## Materials provided
○ ○ ○ ○

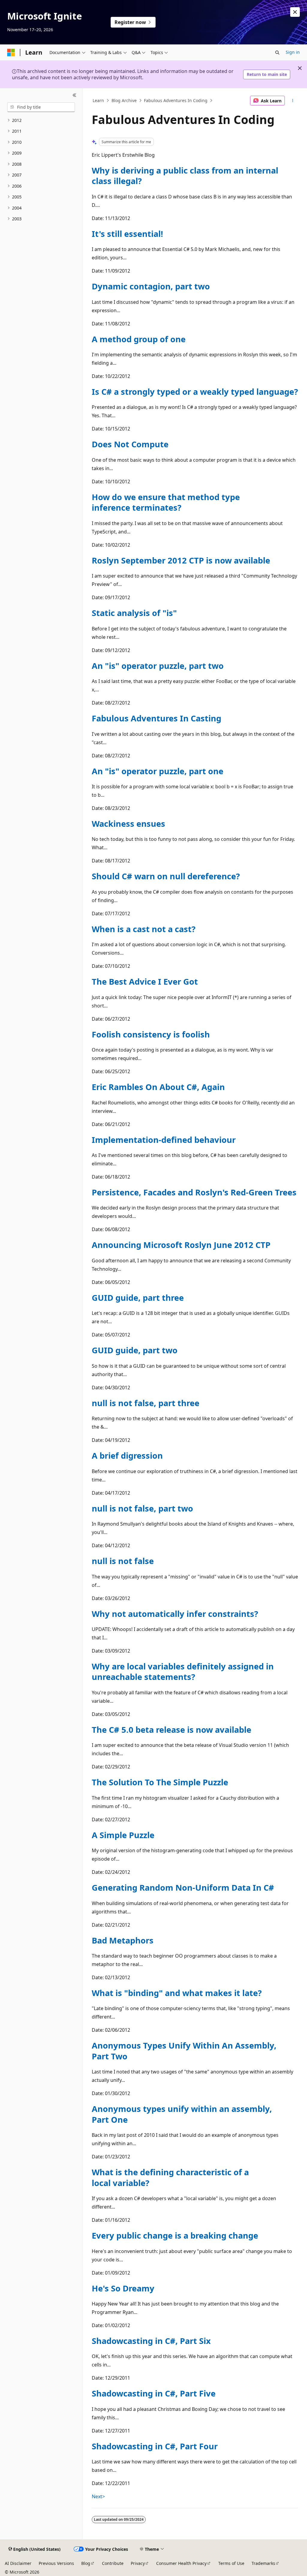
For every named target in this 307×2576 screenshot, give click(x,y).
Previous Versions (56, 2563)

○ ○ ○ ○

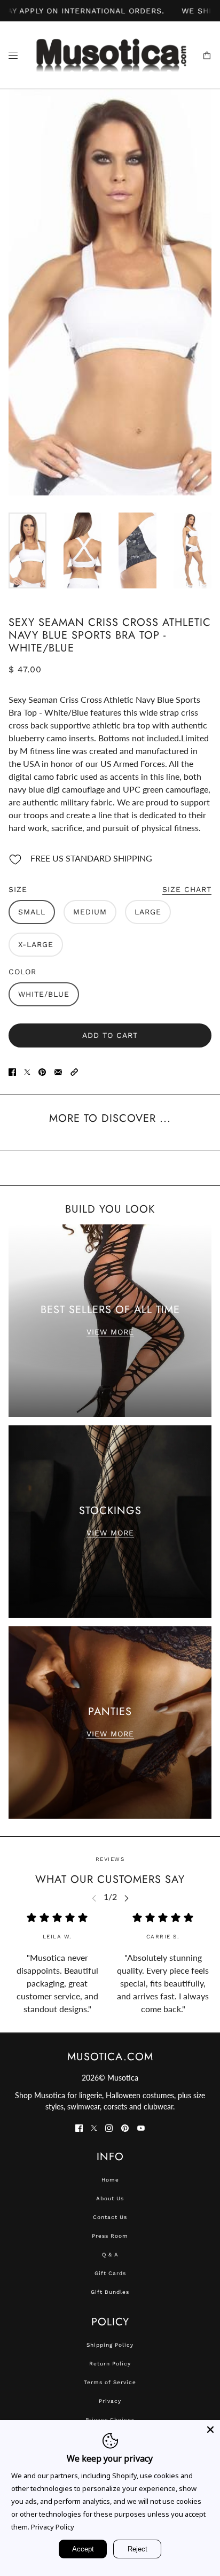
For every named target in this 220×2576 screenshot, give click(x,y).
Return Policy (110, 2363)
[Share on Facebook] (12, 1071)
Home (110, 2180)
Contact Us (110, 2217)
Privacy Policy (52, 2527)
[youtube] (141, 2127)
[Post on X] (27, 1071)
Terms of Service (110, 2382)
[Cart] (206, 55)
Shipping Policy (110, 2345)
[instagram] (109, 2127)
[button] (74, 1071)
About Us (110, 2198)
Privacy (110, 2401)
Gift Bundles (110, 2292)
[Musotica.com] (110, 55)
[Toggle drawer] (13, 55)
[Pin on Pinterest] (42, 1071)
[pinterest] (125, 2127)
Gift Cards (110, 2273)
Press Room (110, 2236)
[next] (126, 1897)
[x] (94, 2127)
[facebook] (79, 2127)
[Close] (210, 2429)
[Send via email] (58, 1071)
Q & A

○ ○ ○ ○

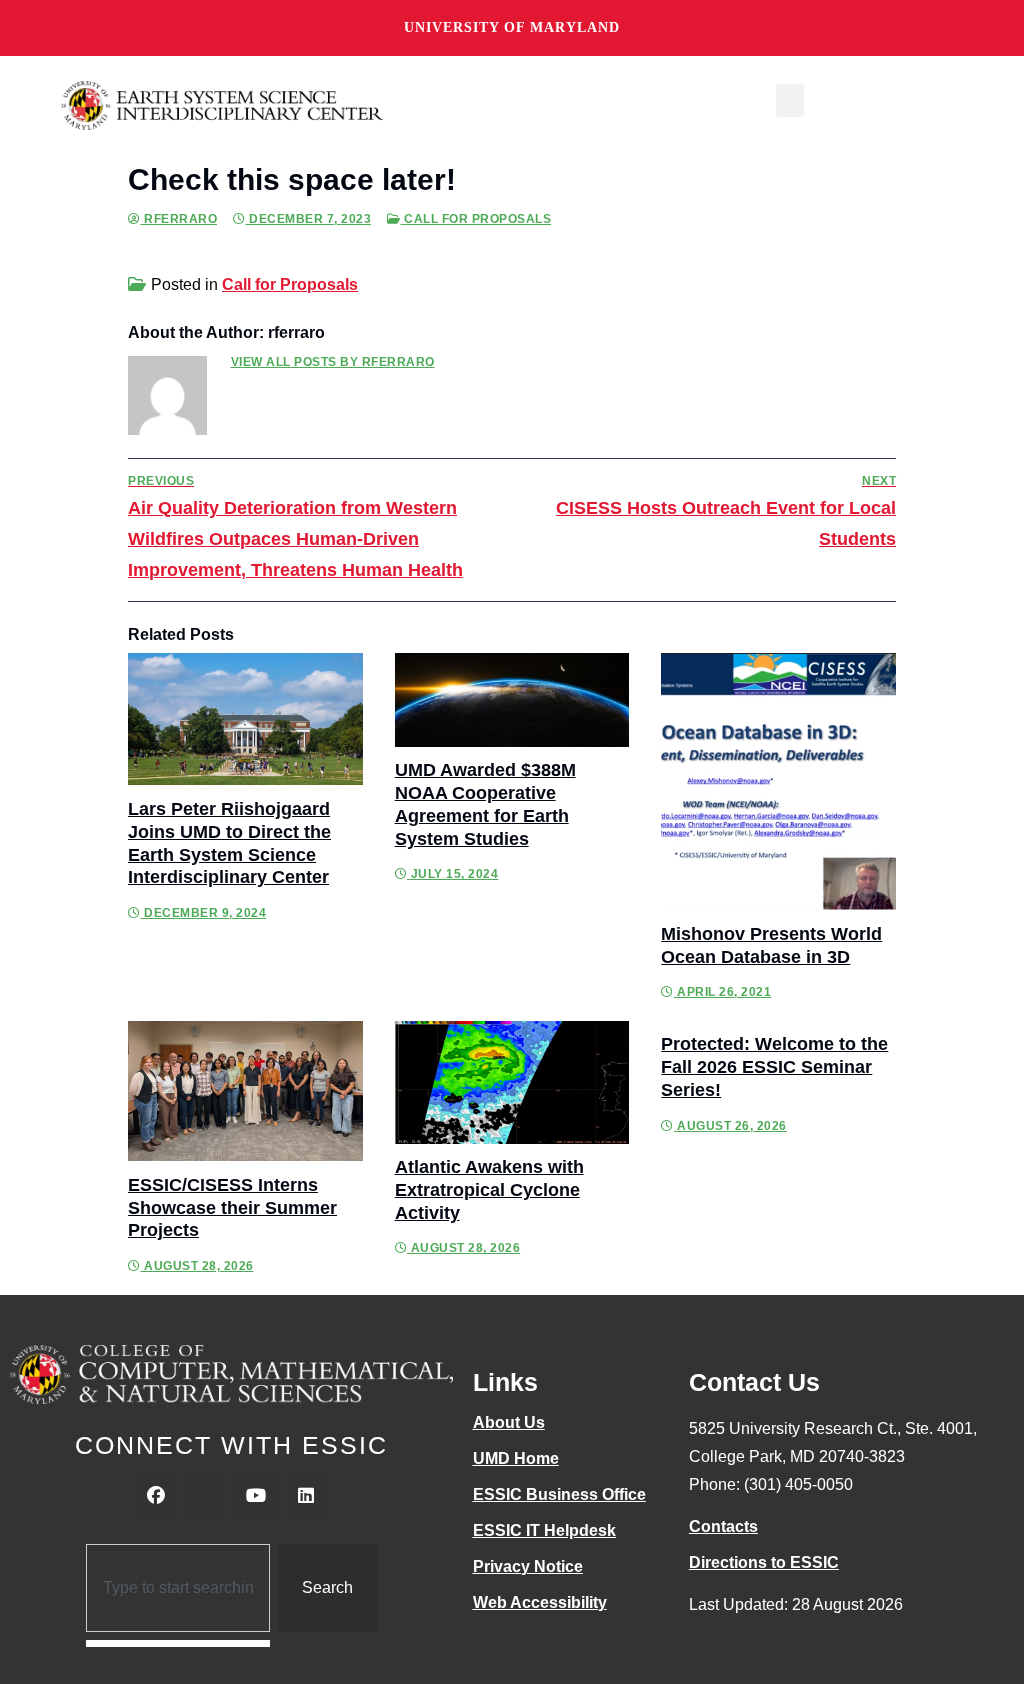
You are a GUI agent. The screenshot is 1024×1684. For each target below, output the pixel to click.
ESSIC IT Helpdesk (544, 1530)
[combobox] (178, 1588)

○ ○ ○ ○

## Exercise details
All lines above from the one holding "Contact Us (110, 2217)" to the one holding "Gift Bundles (110, 2292)", inclusive, are to be copied exactly; no other line is wanted.

## Response
Contact Us (110, 2217)
Privacy Policy (52, 2527)
[youtube] (141, 2127)
[Post on X] (27, 1071)
Terms of Service (110, 2382)
[Cart] (206, 55)
Shipping Policy (110, 2345)
[instagram] (109, 2127)
[button] (74, 1071)
About Us (110, 2198)
Privacy (110, 2401)
Gift Bundles (110, 2292)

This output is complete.